Are advertising awards given because of creativity, or as a true barometer of their efficiency in promoting the client's products and services?
Grant Shippey, CEO of Amorphous believes that awards are often deemed a crucial barometer for the success of an advertising agency, but the reality is that they render such agencies grossly inefficient and can even seriously undermine the future of creatives they employ.
How advertising is judged
"Advertising awards are given for one of two reasons. Firstly, for originality and cleverness by a group of peers, who are deemed to have sufficient experience to make such an assessment. Yet the views of these judges do not mirror the views of the markets serviced by the advertisements.

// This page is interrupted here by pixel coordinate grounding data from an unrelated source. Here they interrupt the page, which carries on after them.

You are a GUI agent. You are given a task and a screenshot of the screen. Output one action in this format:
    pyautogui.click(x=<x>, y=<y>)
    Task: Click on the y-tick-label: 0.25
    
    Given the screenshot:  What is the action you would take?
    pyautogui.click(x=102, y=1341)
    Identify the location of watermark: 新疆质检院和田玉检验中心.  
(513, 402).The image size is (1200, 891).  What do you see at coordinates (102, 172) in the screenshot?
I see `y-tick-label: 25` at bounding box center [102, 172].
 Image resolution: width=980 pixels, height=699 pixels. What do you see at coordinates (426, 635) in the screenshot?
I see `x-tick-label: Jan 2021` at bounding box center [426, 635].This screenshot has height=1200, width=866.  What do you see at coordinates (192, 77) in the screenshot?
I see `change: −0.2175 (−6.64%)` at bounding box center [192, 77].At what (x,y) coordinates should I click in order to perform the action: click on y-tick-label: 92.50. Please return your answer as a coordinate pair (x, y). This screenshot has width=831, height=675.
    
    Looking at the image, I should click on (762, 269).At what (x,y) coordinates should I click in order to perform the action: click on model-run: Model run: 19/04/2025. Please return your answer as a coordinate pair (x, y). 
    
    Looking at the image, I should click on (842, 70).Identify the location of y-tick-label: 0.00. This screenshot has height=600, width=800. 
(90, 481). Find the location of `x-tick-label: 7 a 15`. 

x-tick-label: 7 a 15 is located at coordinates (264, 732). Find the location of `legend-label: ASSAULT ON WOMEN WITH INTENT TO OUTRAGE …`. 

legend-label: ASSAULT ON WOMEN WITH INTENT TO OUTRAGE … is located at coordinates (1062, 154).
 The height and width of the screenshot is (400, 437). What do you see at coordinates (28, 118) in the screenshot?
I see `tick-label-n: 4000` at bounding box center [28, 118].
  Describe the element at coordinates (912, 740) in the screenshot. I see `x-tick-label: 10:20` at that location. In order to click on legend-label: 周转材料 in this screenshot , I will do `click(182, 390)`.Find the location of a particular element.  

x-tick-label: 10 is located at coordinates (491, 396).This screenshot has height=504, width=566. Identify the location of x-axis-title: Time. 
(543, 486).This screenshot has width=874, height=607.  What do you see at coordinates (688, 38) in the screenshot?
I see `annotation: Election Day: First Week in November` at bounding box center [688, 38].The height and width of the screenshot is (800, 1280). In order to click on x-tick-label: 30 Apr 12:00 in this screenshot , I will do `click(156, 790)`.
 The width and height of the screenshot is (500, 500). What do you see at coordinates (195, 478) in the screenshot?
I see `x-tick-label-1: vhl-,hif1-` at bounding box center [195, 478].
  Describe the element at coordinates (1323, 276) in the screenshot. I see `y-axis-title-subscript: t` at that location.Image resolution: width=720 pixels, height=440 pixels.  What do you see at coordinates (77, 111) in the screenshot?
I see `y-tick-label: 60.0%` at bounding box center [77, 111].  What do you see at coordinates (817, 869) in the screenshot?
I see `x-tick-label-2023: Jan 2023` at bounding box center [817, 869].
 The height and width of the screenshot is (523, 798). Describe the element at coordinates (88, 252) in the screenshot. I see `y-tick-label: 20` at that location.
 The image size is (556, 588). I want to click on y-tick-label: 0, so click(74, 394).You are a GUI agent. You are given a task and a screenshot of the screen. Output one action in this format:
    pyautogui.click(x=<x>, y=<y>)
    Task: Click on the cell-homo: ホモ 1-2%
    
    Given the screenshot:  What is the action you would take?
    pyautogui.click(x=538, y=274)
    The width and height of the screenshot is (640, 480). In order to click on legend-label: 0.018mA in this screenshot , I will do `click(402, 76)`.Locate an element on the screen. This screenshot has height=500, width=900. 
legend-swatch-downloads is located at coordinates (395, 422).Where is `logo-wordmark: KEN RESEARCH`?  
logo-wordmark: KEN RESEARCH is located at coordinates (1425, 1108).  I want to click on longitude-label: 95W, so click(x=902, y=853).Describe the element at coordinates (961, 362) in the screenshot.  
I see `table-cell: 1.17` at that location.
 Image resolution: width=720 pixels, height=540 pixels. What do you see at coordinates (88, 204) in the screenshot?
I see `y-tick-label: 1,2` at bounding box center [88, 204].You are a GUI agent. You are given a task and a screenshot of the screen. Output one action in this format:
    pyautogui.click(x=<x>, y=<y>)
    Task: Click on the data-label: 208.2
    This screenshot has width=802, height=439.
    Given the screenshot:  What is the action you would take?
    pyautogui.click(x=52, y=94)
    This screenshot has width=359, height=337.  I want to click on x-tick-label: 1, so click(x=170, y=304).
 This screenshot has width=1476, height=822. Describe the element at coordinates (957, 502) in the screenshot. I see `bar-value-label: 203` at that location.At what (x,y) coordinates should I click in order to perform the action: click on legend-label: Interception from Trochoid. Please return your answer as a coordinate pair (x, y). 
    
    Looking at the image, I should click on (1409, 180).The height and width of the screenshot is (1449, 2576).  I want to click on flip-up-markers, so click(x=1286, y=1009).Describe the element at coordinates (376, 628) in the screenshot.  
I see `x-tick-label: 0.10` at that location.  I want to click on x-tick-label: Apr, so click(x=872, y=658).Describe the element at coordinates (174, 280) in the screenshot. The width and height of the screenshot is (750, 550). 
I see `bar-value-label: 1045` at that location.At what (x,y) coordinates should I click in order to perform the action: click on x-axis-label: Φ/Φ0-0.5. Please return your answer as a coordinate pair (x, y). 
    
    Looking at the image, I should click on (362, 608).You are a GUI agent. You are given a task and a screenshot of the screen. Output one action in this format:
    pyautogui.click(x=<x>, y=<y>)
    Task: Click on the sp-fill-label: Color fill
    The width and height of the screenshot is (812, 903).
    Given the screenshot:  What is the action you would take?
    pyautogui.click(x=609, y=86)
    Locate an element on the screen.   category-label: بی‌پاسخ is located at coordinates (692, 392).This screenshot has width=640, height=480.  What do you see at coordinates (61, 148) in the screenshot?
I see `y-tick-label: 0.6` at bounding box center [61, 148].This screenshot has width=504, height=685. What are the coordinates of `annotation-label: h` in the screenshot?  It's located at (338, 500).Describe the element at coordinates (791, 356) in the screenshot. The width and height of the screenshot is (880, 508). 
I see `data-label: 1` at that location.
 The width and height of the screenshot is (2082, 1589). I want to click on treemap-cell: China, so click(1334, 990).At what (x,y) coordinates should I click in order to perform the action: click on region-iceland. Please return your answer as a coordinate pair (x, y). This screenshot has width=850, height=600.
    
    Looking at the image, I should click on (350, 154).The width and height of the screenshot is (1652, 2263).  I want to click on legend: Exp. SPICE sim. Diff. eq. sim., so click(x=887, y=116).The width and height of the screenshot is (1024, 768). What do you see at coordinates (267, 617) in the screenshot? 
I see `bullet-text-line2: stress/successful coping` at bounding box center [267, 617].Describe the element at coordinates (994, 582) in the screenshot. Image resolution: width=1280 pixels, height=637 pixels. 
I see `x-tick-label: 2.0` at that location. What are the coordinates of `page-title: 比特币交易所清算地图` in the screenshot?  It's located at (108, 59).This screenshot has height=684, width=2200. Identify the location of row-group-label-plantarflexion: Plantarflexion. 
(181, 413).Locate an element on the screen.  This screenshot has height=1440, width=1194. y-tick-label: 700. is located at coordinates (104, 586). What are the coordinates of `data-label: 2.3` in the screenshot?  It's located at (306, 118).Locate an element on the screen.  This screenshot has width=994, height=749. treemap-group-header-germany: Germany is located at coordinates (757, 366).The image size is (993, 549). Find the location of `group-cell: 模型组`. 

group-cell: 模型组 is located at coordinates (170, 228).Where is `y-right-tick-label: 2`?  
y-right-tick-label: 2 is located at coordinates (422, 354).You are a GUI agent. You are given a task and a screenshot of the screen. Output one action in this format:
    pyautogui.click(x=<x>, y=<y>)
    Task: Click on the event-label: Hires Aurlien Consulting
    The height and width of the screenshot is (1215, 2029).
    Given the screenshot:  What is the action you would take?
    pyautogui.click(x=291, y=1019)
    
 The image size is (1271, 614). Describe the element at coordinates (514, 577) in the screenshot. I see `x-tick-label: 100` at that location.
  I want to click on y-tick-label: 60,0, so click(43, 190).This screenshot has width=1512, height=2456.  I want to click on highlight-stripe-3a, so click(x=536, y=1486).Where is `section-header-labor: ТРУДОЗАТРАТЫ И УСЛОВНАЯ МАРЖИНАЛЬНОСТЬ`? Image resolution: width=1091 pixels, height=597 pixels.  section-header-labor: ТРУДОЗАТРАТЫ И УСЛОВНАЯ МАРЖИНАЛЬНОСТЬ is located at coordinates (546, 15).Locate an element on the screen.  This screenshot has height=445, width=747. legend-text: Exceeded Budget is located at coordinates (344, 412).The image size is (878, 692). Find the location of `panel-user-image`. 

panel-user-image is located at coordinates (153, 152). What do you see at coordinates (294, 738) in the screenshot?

"So, when one thinks about why ads are made, there is a clear disconnect - the business wants to promote a market response in order to sell more products, yet the criteria upon which the awards are assessed is based purely on originality, cleverness and artistic merit. It does not necessarily follow that artistic ads generate the desired responses."
According to Andre Steenekamp, chief operations officer at Amorphous, the second reason awards are given is usually for good results; but rarely does this happen independent of artistic merit. In advertising, these results usually have to be shown to have been achieved by the advertising specifically and not through other factors such as the Christmas season.
"While this prejudices campaigns run at high season periods, the award also praises campaigns that exhibit a grotesque failure of marketing proper: any marketing director who relies solely on promotion to achieve success is not doing his or her job properly. For example, Apex may award great ads, but it does so at the expense of great marketing - case studies must show that only the ads were responsible for the results yet advertising is really in the field of marketing," explains Steenekamp.
Putting creatives at risk
Shippey says it is for these reasons that awards often make agencies inefficient. Marketers often do not see much value in 'award driven work'.
For an advertising agency, the holy grail becomes selling potential award winning work to clients for their campaigns; but for clients it becomes an irritation as it wastes their time, puts enormous pressure on the agency in working overtime to meet deadlines and creatives end up working overtime on non-campaign, award work.
Furthermore, awards can seriously undermine the futures of creatives. "Awards are assessed neither by the market nor the client, meaning creatives tune themselves to the insights and paradigms of a small group of people and almost never gain a deep understanding of the businesses they serve or what it takes for a solid, 360, more-than-just-advertising campaign."
Shippey says awards are a farcical representation of merit, as companies have no idea which agency produces the most effective work only which is the most awarded. "Until the measurement of campaign results and brand awareness are added to the mix in terms of evaluation criteria, providing credibility and transparency to the process; awards remain a useless barometer for ad campaigns."
"Agencies should be tracking every measurable point against the set campaign objectives and continually tweak them until those objectives are surpassed, whether that is through actual sales or pure awareness," concludes Steenekamp.